So is this December weekend actually happening? Like is Nick actually organising it? 

If so, what date? The 4th of December (Sat night)?


----------



## moosenoose (Nov 10, 2004)

Hix said:


> thanks for organising the day mate, it was the best! And it was even better that you actually came to it too! :twisted: And thanks to everyone else who made me feel welcome - Zoe, SW, Westham, Stevo, Nigmax, Ricko and Woma_n, Stockeh and Haley, Daavid and Judy, dhanson and Jacob, Hey_I'm_Sam and Nome.
> 
> I hope to make it down to another one sometime soon!
> 
> ...



It was great finally meeting you too Hixy  Yeah that day pass I had from my wife worked a treat :wink: As for the weather i thought it behaved pretty well for Melbourne :lol: I sure copped some rain on the way back home though - it poured, I was flat seeing the road and ended up following the little white line in the middle of it :wink: :lol: 

I want a Speckled Brown  :wink:

That little goldfish tattoo is going to haunt me isn't it :? :lol: :lol:


----------



## Bryony (Nov 10, 2004)

hugsta said:


> I hope you guys are going to invite some of us Sydney siders along....... :lol:



i might just be able to come to if work is cool and if i'm invited


----------



## OuZo (Nov 10, 2004)

> So is this December weekend actually happening? Like is Nick actually organising it?
> 
> If so, what date? The 4th of December (Sat night)?
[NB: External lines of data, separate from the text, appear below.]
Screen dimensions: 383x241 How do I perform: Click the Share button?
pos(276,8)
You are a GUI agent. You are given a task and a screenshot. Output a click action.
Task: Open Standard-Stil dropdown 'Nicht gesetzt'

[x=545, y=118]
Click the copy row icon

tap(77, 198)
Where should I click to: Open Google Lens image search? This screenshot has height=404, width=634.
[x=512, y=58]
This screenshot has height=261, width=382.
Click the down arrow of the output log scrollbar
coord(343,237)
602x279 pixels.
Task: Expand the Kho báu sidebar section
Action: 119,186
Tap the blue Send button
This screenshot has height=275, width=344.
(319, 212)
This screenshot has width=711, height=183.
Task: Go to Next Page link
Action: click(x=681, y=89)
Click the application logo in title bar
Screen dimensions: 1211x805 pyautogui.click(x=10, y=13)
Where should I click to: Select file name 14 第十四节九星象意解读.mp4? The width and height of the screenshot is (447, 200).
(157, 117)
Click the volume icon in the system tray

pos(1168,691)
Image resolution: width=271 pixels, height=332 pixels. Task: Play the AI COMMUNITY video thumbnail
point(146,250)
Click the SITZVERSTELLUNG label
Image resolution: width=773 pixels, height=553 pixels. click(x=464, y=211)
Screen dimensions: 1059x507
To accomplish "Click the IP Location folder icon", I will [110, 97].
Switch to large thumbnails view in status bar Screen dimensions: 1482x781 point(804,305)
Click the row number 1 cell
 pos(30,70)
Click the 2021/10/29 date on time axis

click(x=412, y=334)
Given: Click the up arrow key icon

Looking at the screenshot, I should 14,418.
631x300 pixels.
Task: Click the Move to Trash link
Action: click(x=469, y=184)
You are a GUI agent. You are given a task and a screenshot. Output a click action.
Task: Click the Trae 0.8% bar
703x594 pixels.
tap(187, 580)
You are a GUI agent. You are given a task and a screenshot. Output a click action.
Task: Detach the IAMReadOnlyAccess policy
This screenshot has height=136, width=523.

i think nick was gonna check and find a time when its not too busy so we can all stay lol


----------



## Woma_n (Nov 10, 2004)

At least that way none of us have to worry about drink driving, and we can all get drunk


----------



## Stevo (Nov 10, 2004)

Then i can have a real drink


----------



## OuZo (Nov 10, 2004)

well thats scary :shock: 

oh btw, the RW cd was cos u made me go get ur FLAT camera out of your car so you started it lol


----------



## Stevo (Nov 10, 2004)

Lol it wasn't even flat it was set to movie camera thats why it didnt work.


----------



## OuZo (Nov 10, 2004)

ah crap lol. were you too blind to see that at the time? :lol:


----------



## Stevo (Nov 10, 2004)

I was two busy trying to get the woma down my pants


----------



## Bryony (Nov 10, 2004)

oooow
womas and pants eeeey 
well sounds like a great day had by all!
i hope i can come to the next thing


----------



## Nome (Nov 10, 2004)

I have to say, I had a really great time! The tiger snake farm was very interesting, great to see someone with such a passion for them, and I'm sure he'll go a long way :wink: . Roy Pails's place was just awesome, seeing the NT BHP's and the speckled brown was amazing! The highlight of the day was staying back late, everyone getting a little tanked on too many crownies, and Stevo working his magic on Roy so we got to see the GTPs. Thanks Stevo :wink: 

Thanks very much to Moosey who organized the day, was a great idea and went very well. And thanks for the lifts around the place, sorry I wasn't any good at helping with the directions  . Thanks to the lovely Zoe and SW for putting us up for the night, and driving us around Melbourne. And thanks to Stevo and Nick for the lift home.

It was so lovely to meet everyone that went! Finally able to put faces to the usernames on here. And Judy, you do give lovely hugs :wink: . The company was amazing, you are all a bunch of great people.

Great day out all in all, and I'll definatley be up for the next one whenever it gets sorted out.


----------



## trader (Nov 10, 2004)

Nome said:


> Great day out all in all, and I'll definatley be up for the next one whenever it gets sorted out.



Kewell it will be good to have more time to chat Nome! 'specially if we are camping!!! I LOVE camping sooooo much!! Spent 5 nights last week at Murrindindi Reserve in the bush. 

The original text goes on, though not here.